Nous aurions pu continuer à dénoncer, parfois à juste titre, les injonctions de la Commission européenne ; nous aurions pu continuer à regretter un cadre juridique que beaucoup d'entre nous jugeaient inadapté aux spécificités de l'hydroélectricité ; cela n'aurait pas réglé le problème.

Depuis plus de dix ans, ce contentieux paralyse les investissements, empêche la modernisation des ouvrages et fait peser une incertitude permanente sur l'avenir d'une filière pourtant stratégique pour notre pays.

Cette situation n'était plus tenable. Il fallait donc trouver une solution juridiquement solide, susceptible de répondre aux exigences européennes tout en protégeant nos intérêts nationaux. C'est ce qu'a permis le travail parlementaire, jusqu'à l'accord trouvé en commission mixte paritaire, et je salue l'état d'esprit qui a présidé à ces discussions.

Cet accord apporte plusieurs garanties essentielles.

Il préserve, tout d'abord, la place d'EDF dans le paysage hydroélectrique français. L'hydroélectricité n'est pas une énergie comme les autres : elle contribue directement à la sécurité d'approvisionnement de notre pays, à l'équilibre du réseau électrique et à la gestion de la ressource en eau. Il est donc indispensable de conserver des opérateurs publics puissants et expérimentés pour exercer cette mission stratégique.

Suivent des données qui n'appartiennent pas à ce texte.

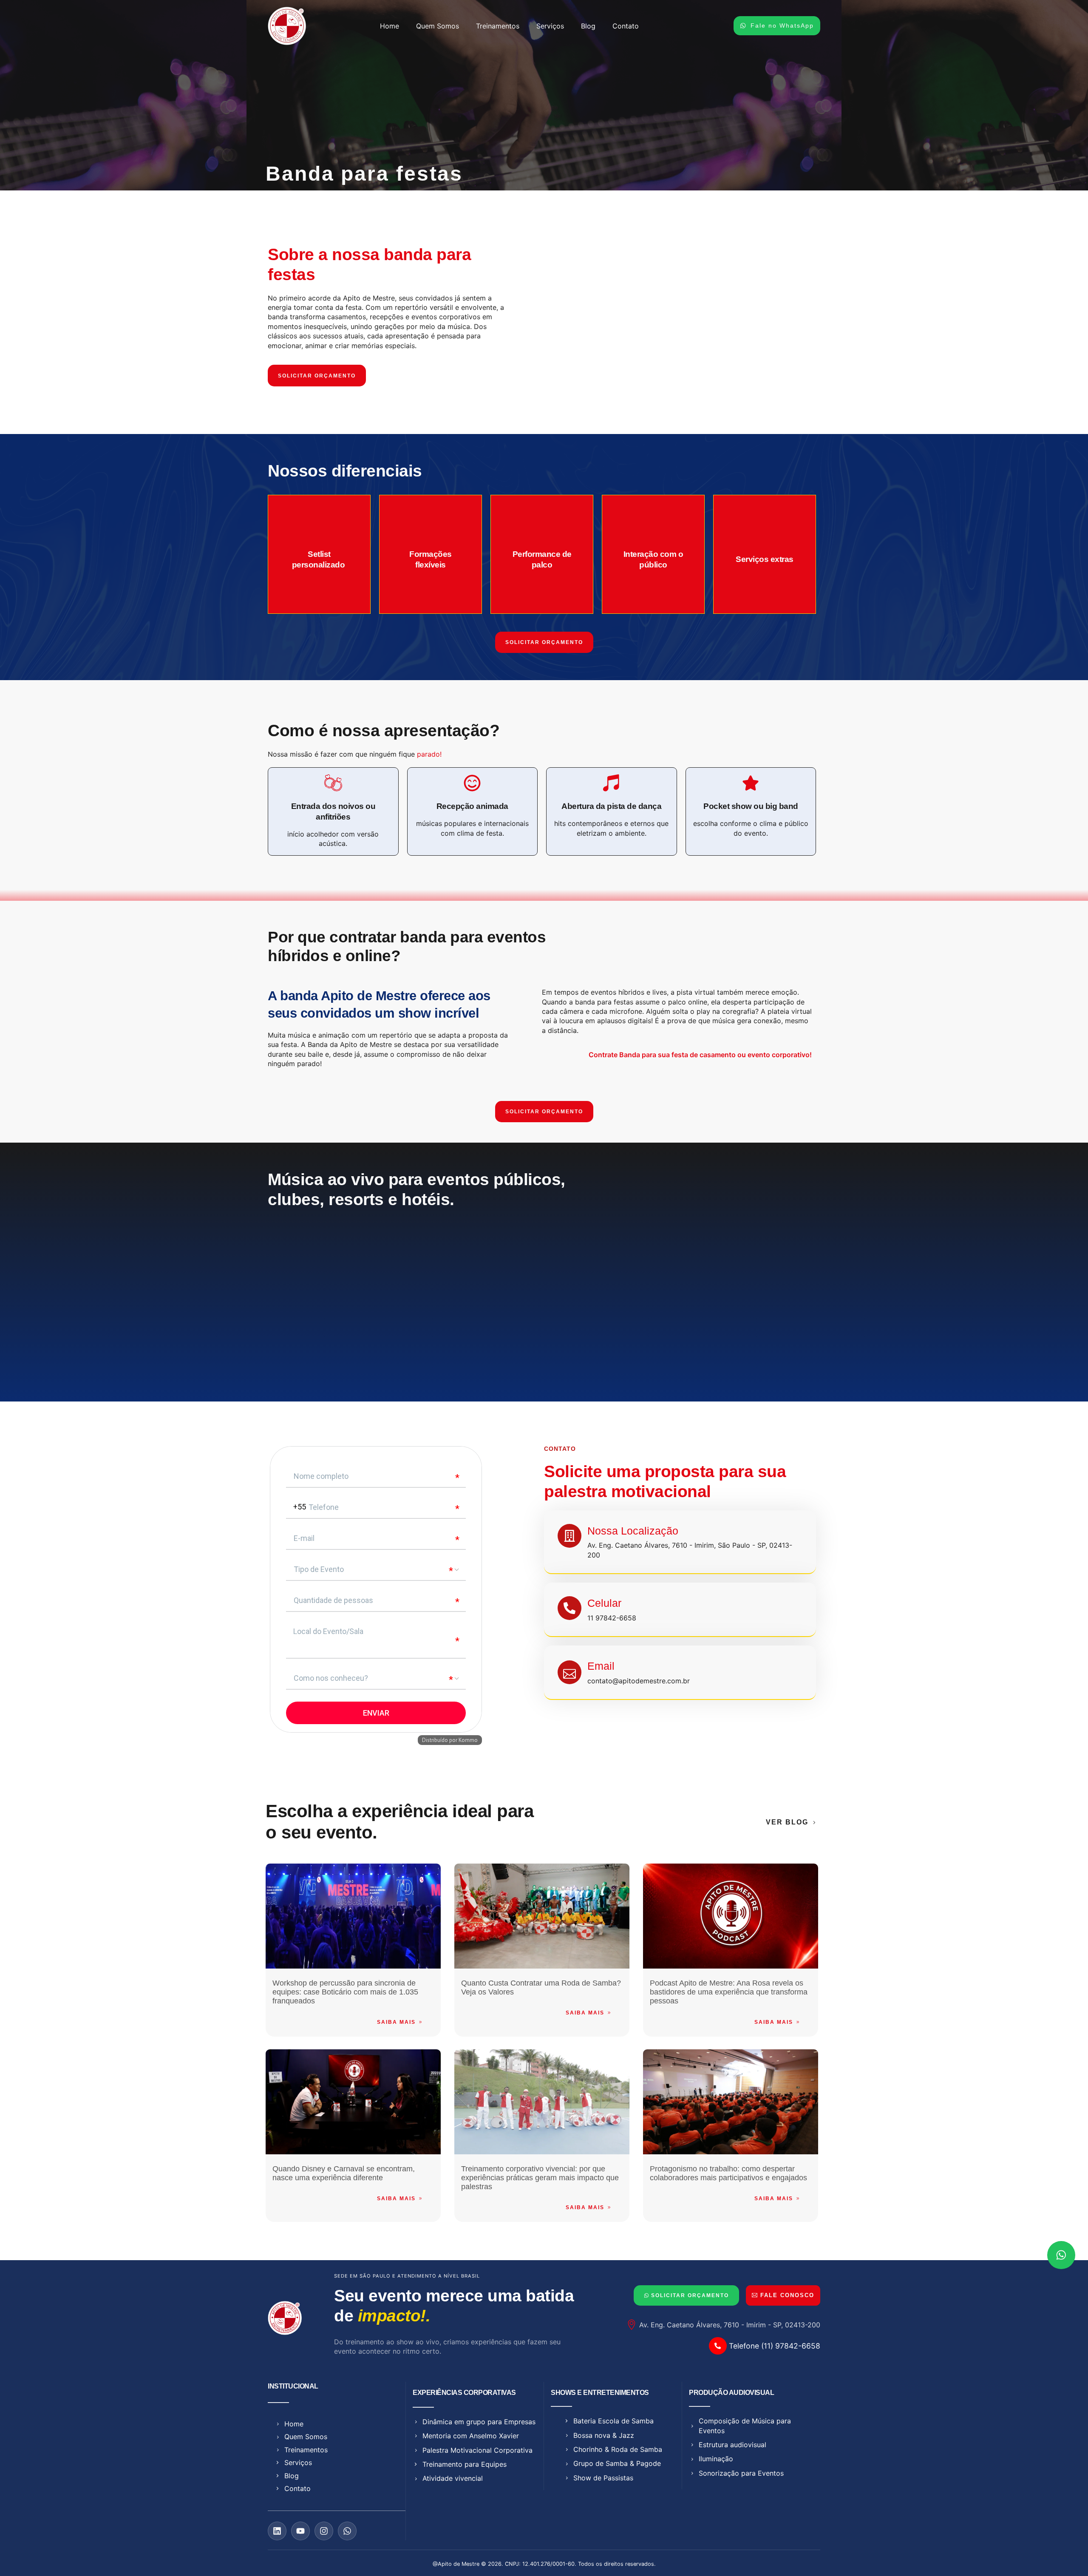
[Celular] (569, 1608)
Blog (588, 26)
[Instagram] (323, 2531)
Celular (604, 1603)
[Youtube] (300, 2531)
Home (389, 26)
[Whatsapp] (347, 2531)
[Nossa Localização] (569, 1536)
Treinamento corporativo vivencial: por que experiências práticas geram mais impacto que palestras (540, 2178)
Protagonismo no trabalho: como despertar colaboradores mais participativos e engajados (728, 2173)
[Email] (569, 1672)
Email (601, 1666)
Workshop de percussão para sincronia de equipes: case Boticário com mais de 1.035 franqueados (345, 1992)
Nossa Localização (632, 1531)
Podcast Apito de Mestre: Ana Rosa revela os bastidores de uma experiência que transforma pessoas (729, 1992)
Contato (625, 26)
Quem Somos (437, 26)
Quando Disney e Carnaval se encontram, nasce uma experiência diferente (343, 2173)
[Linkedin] (277, 2531)
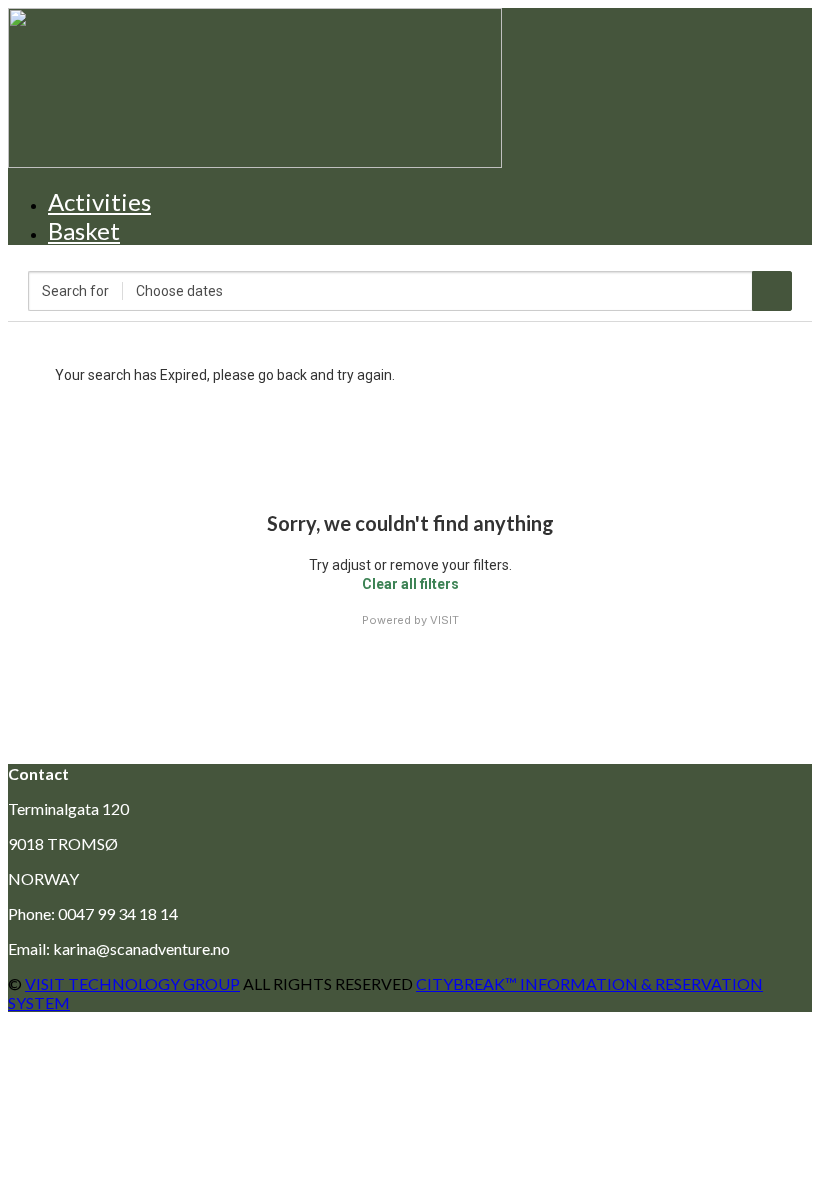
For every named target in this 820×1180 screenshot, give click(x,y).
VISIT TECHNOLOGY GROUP (132, 983)
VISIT (444, 620)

Ensuite, il offre enfin la visibilité nécessaire pour relancer les investissements. Grâce au régime juridique mis en place, les exploitants disposeront d'un cadre stable et de long terme ; ils pourront moderniser les ouvrages existants, améliorer leurs performances et engager de nouveaux projets.

L'accord permet également de préserver les salariés de la filière. Derrière les barrages, il y a des femmes et des hommes, des compétences techniques rares, des savoir-faire accumulés depuis des décennies. Le maintien du statut des personnels et la continuité de leurs missions étaient des exigences fortes de notre groupe ; nous avons obtenu les garanties nécessaires.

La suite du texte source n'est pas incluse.